Attempts to use the native CPU backend, falls back to NumPy if the C++ extension is not available.
Returns:
-
BackendDevice–CPU device with best available backend.
cpu_numpy()
cuda()
Create a CUDA device if available.
Returns:
-
BackendDevice–CUDA device, or disabled device if CUDA is not available.
default_device()
empty(shape, dtype='float32', device=None)
Create an empty NDArray.
Parameters:
-
shape(tuple[int, ...]) –Shape of the array.
-
dtype(str, default:'float32') –Data type of the array. Default is "float32".
-
device(BackendDevice, default:None) –Device to place the array on. If None, uses default device.
Returns:
-
NDArray–Empty NDArray with the specified shape.
exp(a)
flip(a, axes)
Reverse (flip) the order of elements in an array along the specified axes.
Parameters:
-
a(NDArray) –Input array to be flipped.
-
axes(tuple[int, ...] or None) –Axes along which to flip the array. Each axis index must be valid for the array's dimensions. If None, flip over all axes (reverse the array in every dimension).
Returns:
-
NDArray–A view of the array with the entries reversed along the specified axes.
Notes
This operation does not copy the data; it returns a view with modified strides and offset. The result is compacted before being returned.
Raises:
-
AxisError–If the number of axes is greater than the number of dimensions, or if any axis is out of bounds.
Examples:
>>> a = NDArray([[1, 2], [3, 4]])
>>> flip(a, (0,))
NDArray([[3, 4], [1, 2]], device=cpu_numpy())
>>> flip(a, (1,))
NDArray([[2, 1], [4, 3]], device=cpu_numpy())
>>> flip(a, (0, 1))
NDArray([[4, 3], [2, 1]], device=cpu_numpy())
>>> flip(a, None)
NDArray([[4, 3], [2, 1]], device=cpu_numpy())

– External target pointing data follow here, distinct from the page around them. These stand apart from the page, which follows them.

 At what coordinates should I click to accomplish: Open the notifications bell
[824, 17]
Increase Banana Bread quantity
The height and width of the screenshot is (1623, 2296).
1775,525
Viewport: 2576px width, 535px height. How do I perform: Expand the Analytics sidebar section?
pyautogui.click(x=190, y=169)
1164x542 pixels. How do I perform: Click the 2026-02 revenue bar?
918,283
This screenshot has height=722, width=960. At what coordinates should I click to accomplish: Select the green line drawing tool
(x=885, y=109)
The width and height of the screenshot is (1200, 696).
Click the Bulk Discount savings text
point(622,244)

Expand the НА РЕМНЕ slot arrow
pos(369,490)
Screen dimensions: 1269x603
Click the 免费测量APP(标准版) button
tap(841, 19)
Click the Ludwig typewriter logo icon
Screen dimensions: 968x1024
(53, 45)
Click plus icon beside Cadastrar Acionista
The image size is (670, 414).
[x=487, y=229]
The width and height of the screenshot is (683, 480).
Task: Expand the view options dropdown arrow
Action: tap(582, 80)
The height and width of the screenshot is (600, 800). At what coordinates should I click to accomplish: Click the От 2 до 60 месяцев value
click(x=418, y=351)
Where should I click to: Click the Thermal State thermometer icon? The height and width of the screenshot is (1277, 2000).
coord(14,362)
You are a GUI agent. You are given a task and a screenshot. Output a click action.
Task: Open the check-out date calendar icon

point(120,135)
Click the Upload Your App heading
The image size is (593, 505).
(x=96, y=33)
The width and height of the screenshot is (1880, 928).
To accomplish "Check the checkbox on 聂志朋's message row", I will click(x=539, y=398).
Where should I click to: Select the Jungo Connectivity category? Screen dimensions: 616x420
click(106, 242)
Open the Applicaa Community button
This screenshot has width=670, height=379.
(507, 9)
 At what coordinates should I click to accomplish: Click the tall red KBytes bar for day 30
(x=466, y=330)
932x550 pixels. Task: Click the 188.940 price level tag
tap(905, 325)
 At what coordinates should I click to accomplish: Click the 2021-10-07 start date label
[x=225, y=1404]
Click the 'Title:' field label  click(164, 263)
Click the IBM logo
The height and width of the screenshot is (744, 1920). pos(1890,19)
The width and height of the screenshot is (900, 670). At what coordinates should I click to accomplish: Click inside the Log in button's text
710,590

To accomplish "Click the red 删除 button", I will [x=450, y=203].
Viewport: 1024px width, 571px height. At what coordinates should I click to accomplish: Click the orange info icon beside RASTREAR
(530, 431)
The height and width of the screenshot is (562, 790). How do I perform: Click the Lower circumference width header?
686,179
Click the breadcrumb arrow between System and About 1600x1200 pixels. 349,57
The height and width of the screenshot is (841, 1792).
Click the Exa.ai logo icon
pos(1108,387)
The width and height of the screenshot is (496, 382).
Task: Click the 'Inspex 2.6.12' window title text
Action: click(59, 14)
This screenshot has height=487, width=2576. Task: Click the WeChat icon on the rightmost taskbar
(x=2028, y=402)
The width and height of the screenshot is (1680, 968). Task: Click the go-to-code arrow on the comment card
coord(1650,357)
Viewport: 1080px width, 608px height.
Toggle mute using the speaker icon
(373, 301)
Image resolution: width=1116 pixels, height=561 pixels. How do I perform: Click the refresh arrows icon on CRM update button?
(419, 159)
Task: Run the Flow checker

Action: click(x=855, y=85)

full(shape, fill_value, dtype='float32', device=None)
Create an NDArray filled with a constant value.
Parameters:
-
shape(tuple[int, ...]) –Shape of the array.
-
fill_value(float) –Value to fill the array with.
-
dtype(str, default:'float32') –Data type of the array. Default is "float32".
-
device(BackendDevice, default:None) –Device to place the array on. If None, uses default device.
Returns:
-
NDArray–NDArray filled with the specified value.
log(a)
maximum(a, b)
negative(a)
Numerical negative, element-wise.
Parameters:
-
a(NDArray) –Input array.
Returns:
-
NDArray–Returned array or scalar: y = -x.
Examples:
>>> a = NDArray([1, -1, 2.5])
>>> negative(a)
NDArray([-1.0, 1.0, -2.5], device=cpu_numpy())
>>> b = NDArray([[1, 2], [3, 4]])
>>> negative(b)
NDArray([[-1.0, -2.0], [-3.0, -4.0]], device=cpu_numpy())
reshape(array, new_shape)
Reshape an array to a new shape.
Parameters:
-
array(NDArray) –Array to reshape.
-
new_shape(tuple[int, ...]) –New shape of the array.
Returns:
-
NDArray–Reshaped array.
Raises:
-
ValueError–If the product of the new shape is not equal to the product of the original shape, or if the array is not compact.
summation(a, axis=None, keepdims=False)
Sum of array elements over a given axis.
Parameters:
-
a(NDArray) –Input array.
-
axis(int or None, default:None) –Axis along which a sum is performed. The default, axis=None, will sum all of the elements of the input array. If axis is negative it counts from the last to the first axis.
Note: Only supports reduction over a single axis or all axes. Multiple axes reduction is not supported.
-
keepdims(bool, default:False) –If this is set to True, the axes which are reduced are left in the result as dimensions with size one. With this option, the result will broadcast correctly against the input array.
Returns:
-
NDArray–An array with the same shape as a, with the specified axis removed. If a is a 0-d array, or if axis is None, a scalar is returned. If an output array is specified, a reference to out is returned.
Raises:
-
ValueError–If an empty axis tuple is provided.